The city has allocated $284 million to plug the sink holes that have plagued the East River Esplanade in recent years.
The new funding will also be used to revitalize the East Harlem portion of the esplanade and to repair the dilapidated Pier 107.
“With New Yorkers doing our part to mask up and social distance to prevent the spread the COVID-19, our open, outdoor spaces have become an even more precious commodity – and one that we cannot take for granted,” said Congresswoman Carolyn B. Maloney, who founded the East River Esplanade Task Force in 2010 with former Council Member Jessica Lappin and now serves as the co-chair alongside Council Member Ben Kallos.
“The East River Esplanade has provided space for children to play, for athletes to bike and run, and a respite for New Yorkers stuck indoors. Even before COVID, those of us on the Upper East Side and in East Harlem felt the strain of living with some of the least park space per capita in the City,” added Maloney.
“Now, with sections of the Esplanade fenced off due to sinkholes and other unsafe conditions, we have even less outdoor space. That is why the $284 million that the Mayor and Parks Department have committed to Esplanade repairs is so important.”
In 2017, a large sinkhole formed on the bike lane at 23rd Street along the East River (picture top). The City Economic Development Corporation (EDC) ultimately repaired the pathway then, in 2019, a second sinkhole caused the collapse of portions of the promenade at East 76th Street in mid-July.
Congresswoman Maloney joined Mayor Bill De Blasio, Borough President Gale Brewer and Council Member Kallos to announce $198 million in funding for ongoing repairs and called for a full inspection of the Esplanade.
Russell Squire, Community Board 8 chair and Tricia Shimamura, Community Board 8 First Vice Chair and Parks and Waterfront Committee Co-Chair welcome the latest funding round to upgrade the waterfront, saying, “The Esplanade is more than just open space for our community- it is a critical piece of waterfront infrastructure that protects our residents, schools, hospitals, and FDR drive.
“Now more than ever, the preservation of our open spaces is crucial, and we applaud the City for making this critical investment. We look forward to continuing to work with our elected officials and fellow advocates for the future of our waterfront.”

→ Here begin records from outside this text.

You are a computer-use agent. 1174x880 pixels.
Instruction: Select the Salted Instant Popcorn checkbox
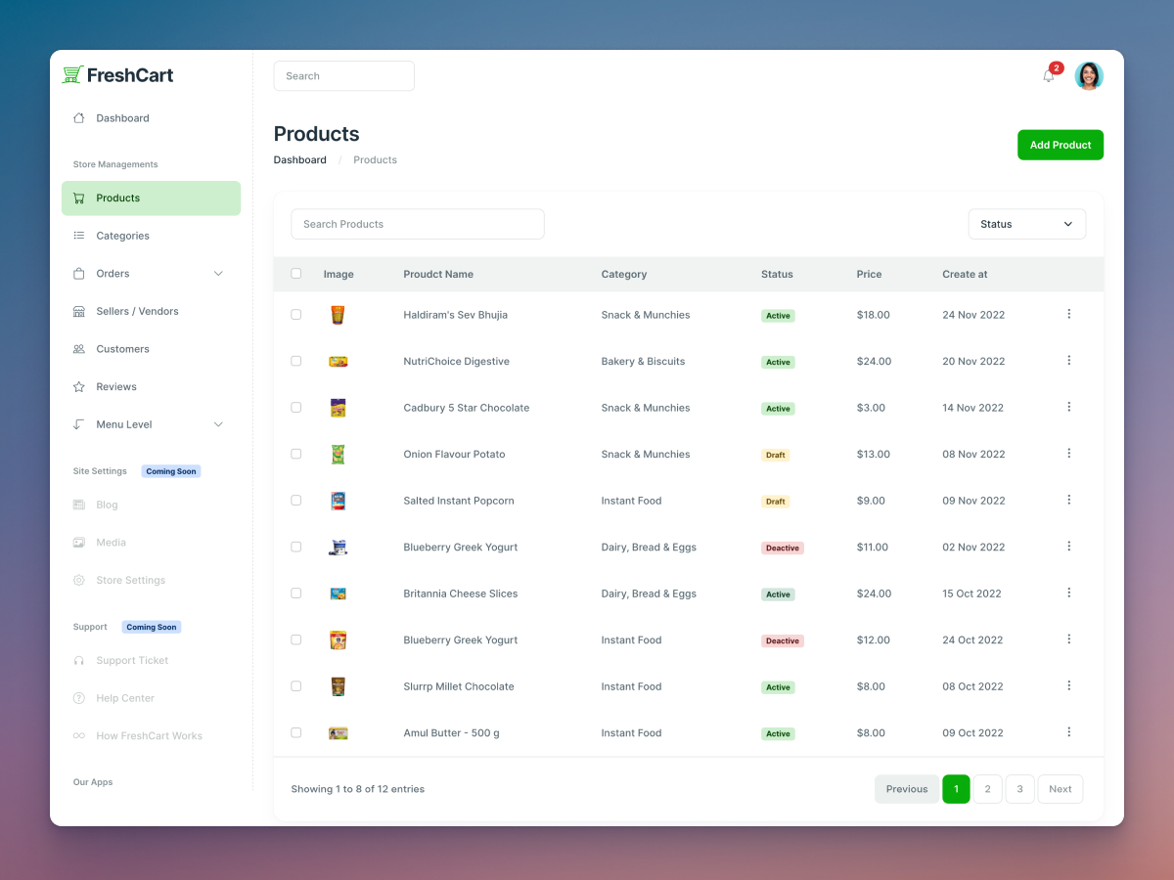296,501
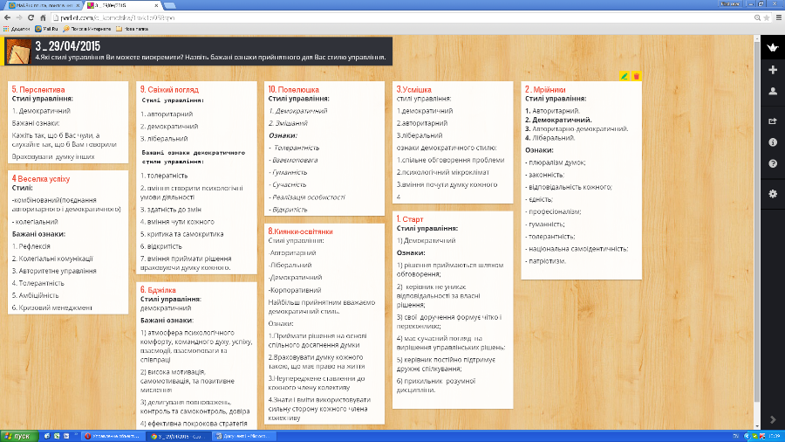Open help with the question mark icon
Screen dimensions: 785x442
click(772, 163)
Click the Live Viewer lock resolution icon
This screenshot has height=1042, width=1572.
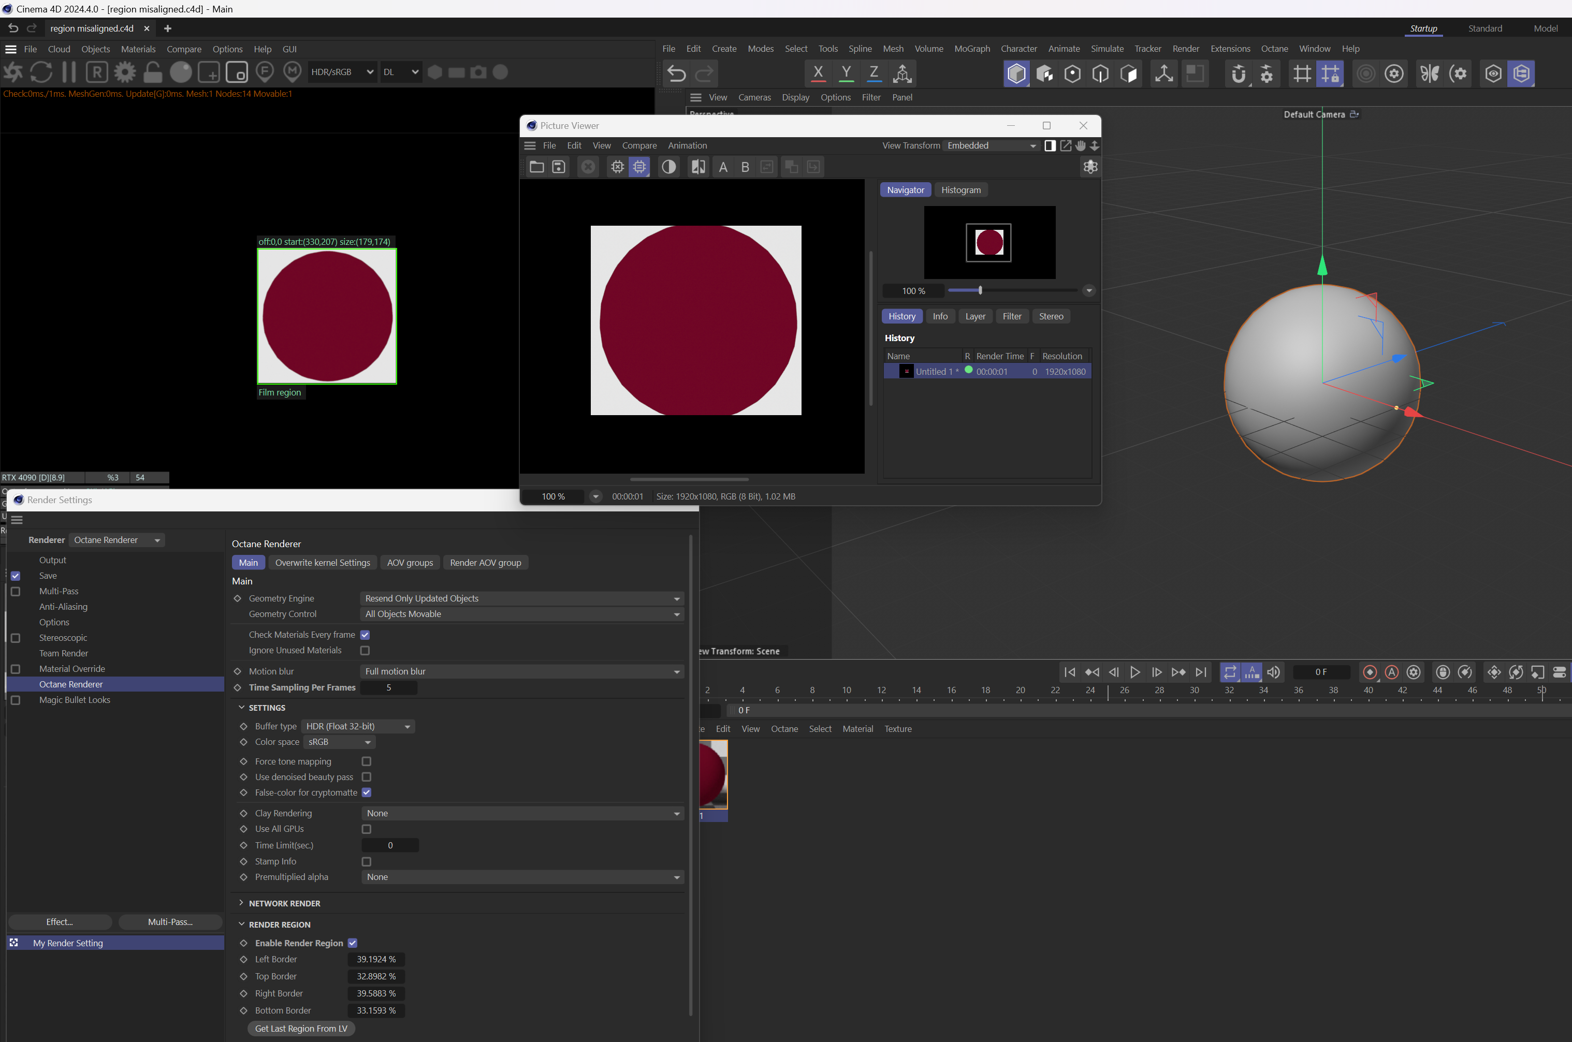pos(153,72)

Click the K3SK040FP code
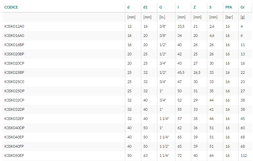tap(14, 146)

Council Member Ben Kallos added, “After years of working and pushing to get additional funding to rehabilitate our beloved riverside space alongside Congresswoman Carolyn Maloney and the East River Esplanade Taskforce we have finally secured the funds to fix dozens of blocks beginning in the east 90s all the way up through the east 120s.
“Once the area is restored it will be a huge benefit to residents who will be able to enjoy this beautiful natural resource once again.”